▶ [What the task asks]: From the line with "Task: Disable the interface using the X icon" to the end of the data below, restate each line word for word, both ends included, without the pictures.

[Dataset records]
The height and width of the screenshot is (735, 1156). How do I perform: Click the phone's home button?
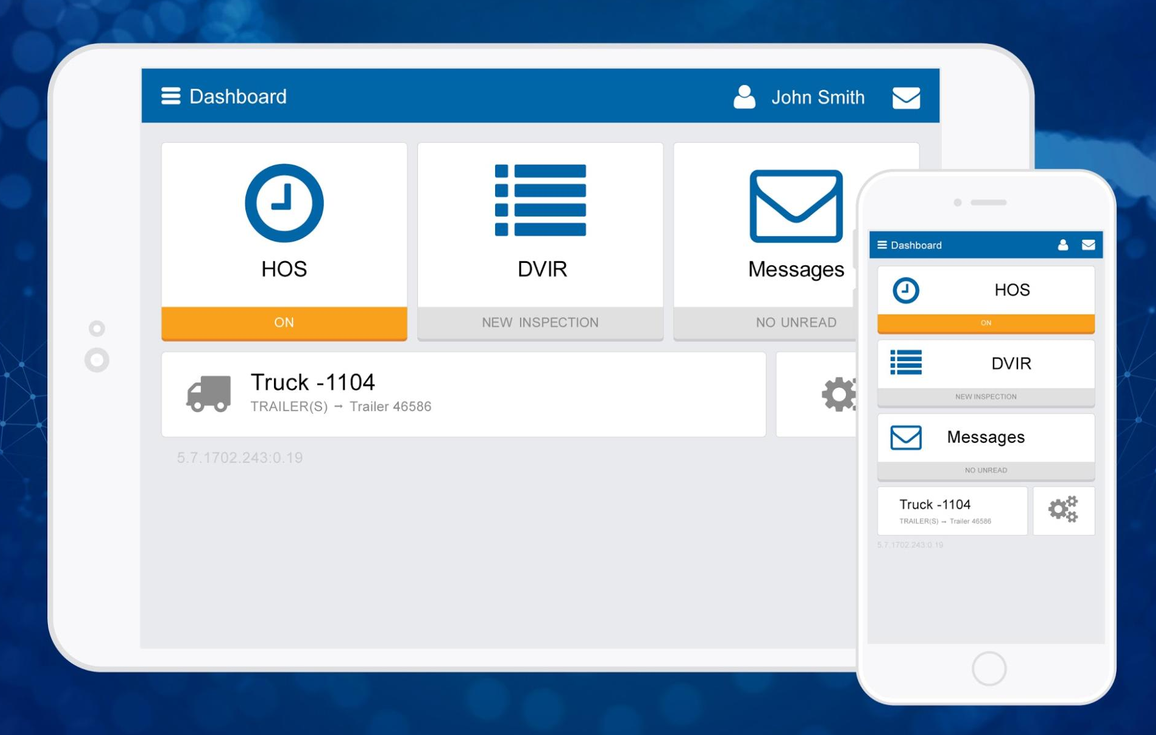[989, 669]
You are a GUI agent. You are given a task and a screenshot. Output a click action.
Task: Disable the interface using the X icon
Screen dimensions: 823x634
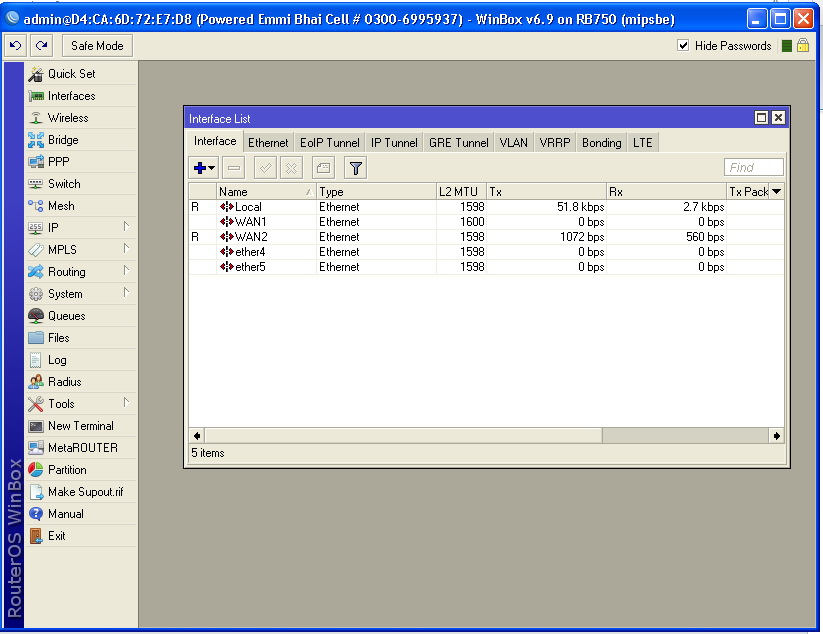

▶ [Your response]:
Task: Disable the interface using the X icon
Screen dimensions: 823x634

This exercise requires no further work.